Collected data
--- START ---
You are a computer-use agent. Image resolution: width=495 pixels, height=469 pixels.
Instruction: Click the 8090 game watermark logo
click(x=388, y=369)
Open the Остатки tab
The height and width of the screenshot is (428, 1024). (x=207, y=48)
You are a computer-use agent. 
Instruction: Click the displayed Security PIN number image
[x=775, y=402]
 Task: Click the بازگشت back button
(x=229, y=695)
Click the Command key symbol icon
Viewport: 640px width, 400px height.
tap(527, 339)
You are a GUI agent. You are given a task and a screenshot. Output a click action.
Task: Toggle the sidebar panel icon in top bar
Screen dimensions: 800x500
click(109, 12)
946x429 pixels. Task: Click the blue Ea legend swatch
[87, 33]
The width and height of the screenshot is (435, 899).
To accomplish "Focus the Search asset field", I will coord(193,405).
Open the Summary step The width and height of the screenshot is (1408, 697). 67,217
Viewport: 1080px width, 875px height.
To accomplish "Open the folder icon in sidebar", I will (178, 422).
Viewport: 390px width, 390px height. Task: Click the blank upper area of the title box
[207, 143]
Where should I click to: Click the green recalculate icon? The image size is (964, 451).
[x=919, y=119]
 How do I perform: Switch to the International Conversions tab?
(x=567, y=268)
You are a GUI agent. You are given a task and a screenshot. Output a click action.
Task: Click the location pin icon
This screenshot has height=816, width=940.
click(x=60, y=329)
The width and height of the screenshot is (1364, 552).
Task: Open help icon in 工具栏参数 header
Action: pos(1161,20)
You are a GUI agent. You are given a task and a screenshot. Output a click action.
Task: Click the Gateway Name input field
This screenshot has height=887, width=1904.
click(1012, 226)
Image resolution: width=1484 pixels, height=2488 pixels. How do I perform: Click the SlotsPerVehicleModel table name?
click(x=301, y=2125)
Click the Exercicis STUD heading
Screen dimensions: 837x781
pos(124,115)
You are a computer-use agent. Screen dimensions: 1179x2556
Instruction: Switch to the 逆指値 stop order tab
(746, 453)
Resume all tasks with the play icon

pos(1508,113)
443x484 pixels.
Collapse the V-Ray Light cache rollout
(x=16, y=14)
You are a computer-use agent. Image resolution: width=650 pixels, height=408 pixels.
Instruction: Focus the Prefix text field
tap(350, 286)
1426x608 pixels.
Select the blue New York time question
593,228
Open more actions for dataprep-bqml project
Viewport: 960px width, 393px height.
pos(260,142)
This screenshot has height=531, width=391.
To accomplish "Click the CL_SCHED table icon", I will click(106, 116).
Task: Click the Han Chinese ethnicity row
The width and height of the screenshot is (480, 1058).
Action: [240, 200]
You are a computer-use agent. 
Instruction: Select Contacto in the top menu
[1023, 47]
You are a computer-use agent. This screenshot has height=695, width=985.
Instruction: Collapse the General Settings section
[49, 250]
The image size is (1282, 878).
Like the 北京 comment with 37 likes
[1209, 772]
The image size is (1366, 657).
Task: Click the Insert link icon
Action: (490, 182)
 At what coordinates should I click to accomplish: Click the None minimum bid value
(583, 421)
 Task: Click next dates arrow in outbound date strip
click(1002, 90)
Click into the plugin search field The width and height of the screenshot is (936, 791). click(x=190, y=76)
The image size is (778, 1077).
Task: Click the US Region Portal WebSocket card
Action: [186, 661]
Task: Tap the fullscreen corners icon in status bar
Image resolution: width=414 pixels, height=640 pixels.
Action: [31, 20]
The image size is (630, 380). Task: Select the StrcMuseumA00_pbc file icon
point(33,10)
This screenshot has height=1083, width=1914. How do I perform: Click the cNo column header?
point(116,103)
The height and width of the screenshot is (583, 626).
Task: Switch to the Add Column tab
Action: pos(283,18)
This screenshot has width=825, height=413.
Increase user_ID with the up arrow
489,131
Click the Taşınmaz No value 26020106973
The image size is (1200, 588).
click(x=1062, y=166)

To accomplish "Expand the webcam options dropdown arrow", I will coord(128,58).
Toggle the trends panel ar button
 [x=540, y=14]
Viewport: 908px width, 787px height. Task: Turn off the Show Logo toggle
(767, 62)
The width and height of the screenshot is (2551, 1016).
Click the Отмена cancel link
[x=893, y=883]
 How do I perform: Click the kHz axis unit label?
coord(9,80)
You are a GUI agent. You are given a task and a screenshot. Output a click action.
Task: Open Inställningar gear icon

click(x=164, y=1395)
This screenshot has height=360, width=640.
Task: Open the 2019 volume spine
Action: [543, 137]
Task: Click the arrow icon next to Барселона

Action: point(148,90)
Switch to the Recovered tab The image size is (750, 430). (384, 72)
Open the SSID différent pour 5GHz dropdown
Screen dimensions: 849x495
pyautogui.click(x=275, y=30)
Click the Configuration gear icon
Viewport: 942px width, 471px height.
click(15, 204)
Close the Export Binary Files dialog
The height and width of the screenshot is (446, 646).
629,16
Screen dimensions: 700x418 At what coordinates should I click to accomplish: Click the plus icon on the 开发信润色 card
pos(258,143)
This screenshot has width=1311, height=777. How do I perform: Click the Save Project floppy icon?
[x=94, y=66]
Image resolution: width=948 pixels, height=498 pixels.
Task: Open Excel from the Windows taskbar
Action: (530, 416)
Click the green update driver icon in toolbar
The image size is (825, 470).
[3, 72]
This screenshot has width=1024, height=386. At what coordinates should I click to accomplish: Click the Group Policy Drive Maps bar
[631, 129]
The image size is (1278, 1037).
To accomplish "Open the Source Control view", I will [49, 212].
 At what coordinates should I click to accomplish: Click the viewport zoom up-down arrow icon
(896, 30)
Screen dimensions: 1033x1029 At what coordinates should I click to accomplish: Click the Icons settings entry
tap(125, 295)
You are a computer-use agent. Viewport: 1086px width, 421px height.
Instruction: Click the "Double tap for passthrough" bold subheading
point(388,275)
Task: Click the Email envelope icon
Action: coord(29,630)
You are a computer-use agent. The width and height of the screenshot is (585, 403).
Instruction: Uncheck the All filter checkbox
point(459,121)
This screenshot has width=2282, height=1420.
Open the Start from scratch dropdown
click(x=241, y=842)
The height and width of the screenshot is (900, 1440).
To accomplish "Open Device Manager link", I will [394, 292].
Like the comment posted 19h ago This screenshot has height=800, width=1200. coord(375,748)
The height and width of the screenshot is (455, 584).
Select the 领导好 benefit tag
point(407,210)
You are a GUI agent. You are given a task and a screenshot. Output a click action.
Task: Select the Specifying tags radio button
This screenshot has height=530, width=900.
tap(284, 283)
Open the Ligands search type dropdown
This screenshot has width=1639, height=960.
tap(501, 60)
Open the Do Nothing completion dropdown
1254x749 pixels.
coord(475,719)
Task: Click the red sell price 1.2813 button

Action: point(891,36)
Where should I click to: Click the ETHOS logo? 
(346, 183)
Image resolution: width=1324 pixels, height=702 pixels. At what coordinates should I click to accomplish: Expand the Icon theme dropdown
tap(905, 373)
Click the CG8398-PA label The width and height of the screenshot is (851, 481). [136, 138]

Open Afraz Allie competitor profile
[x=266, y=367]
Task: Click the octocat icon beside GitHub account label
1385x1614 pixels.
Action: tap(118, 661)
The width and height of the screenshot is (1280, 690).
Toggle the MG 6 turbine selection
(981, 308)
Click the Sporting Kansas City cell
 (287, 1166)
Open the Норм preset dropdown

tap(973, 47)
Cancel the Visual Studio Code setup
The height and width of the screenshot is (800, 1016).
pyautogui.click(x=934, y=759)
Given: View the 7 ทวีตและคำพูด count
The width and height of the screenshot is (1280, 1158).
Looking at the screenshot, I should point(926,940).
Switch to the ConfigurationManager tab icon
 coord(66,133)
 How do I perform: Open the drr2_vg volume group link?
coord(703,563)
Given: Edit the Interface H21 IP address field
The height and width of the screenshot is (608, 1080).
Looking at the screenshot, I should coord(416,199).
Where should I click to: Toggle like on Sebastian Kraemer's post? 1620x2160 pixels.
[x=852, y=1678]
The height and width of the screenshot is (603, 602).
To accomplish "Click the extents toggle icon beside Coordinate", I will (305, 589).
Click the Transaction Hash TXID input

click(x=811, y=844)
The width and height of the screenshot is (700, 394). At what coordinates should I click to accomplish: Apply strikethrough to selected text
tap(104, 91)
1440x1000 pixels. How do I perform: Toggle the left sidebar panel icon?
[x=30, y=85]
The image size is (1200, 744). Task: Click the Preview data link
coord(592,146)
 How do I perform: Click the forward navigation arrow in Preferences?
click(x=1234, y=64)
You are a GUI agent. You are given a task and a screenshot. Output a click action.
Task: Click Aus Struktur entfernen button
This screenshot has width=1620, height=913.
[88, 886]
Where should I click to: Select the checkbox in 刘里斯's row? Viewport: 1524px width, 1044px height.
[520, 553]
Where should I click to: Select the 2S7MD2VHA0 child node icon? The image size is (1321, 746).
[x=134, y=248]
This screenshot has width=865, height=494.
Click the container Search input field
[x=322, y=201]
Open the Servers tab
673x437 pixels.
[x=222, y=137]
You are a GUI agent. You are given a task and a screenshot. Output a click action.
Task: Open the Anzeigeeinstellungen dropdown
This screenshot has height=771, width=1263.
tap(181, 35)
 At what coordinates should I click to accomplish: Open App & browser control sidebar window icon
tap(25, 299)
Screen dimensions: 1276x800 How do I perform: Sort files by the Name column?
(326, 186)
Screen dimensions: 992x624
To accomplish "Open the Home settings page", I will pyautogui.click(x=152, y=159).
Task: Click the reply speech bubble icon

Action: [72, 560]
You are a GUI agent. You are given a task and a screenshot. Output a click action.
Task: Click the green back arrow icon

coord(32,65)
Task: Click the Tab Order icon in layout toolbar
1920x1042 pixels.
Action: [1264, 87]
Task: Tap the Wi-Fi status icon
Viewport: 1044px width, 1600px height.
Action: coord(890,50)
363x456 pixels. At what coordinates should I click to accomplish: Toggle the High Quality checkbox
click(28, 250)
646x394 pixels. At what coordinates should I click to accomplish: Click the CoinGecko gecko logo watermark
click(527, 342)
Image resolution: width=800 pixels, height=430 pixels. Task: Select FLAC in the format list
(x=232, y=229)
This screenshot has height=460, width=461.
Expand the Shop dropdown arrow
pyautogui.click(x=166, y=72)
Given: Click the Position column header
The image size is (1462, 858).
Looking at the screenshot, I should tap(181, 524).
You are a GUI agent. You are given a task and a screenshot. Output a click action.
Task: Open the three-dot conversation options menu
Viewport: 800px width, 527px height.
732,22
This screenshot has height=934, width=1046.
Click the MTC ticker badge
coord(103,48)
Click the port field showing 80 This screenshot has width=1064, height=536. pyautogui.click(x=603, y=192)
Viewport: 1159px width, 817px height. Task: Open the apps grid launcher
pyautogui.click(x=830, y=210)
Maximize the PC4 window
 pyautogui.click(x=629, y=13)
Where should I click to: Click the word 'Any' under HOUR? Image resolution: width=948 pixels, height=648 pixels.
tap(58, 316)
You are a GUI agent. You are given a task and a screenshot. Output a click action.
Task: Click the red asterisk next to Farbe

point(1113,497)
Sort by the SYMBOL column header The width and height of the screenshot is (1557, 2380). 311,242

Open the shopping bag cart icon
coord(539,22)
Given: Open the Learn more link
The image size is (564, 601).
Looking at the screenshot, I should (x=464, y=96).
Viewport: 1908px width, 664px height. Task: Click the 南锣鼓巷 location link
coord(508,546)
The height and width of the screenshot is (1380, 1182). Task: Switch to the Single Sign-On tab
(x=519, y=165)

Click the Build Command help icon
--- END ---
**ASSIGNMENT**
Start with the line above that contains "Viewport: 640px width, 400px height." and end with the line that contains "1426x608 pixels.". Write out those lines exactly, and only those.

**OUTPUT OF THE EXERCISE**
Viewport: 640px width, 400px height.
tap(527, 339)
You are a GUI agent. You are given a task and a screenshot. Output a click action.
Task: Toggle the sidebar panel icon in top bar
Screen dimensions: 800x500
click(109, 12)
946x429 pixels. Task: Click the blue Ea legend swatch
[87, 33]
The width and height of the screenshot is (435, 899).
To accomplish "Focus the Search asset field", I will coord(193,405).
Open the Summary step The width and height of the screenshot is (1408, 697). 67,217
Viewport: 1080px width, 875px height.
To accomplish "Open the folder icon in sidebar", I will (178, 422).
Viewport: 390px width, 390px height. Task: Click the blank upper area of the title box
[207, 143]
Where should I click to: Click the green recalculate icon? The image size is (964, 451).
[x=919, y=119]
 How do I perform: Switch to the International Conversions tab?
(x=567, y=268)
You are a GUI agent. You are given a task and a screenshot. Output a click action.
Task: Click the location pin icon
This screenshot has height=816, width=940.
click(x=60, y=329)
The width and height of the screenshot is (1364, 552).
Task: Open help icon in 工具栏参数 header
Action: pos(1161,20)
You are a GUI agent. You are given a task and a screenshot. Output a click action.
Task: Click the Gateway Name input field
This screenshot has height=887, width=1904.
click(1012, 226)
Image resolution: width=1484 pixels, height=2488 pixels. How do I perform: Click the SlotsPerVehicleModel table name?
click(x=301, y=2125)
Click the Exercicis STUD heading
Screen dimensions: 837x781
pos(124,115)
You are a computer-use agent. Screen dimensions: 1179x2556
Instruction: Switch to the 逆指値 stop order tab
(746, 453)
Resume all tasks with the play icon

pos(1508,113)
443x484 pixels.
Collapse the V-Ray Light cache rollout
(x=16, y=14)
You are a computer-use agent. Image resolution: width=650 pixels, height=408 pixels.
Instruction: Focus the Prefix text field
tap(350, 286)
1426x608 pixels.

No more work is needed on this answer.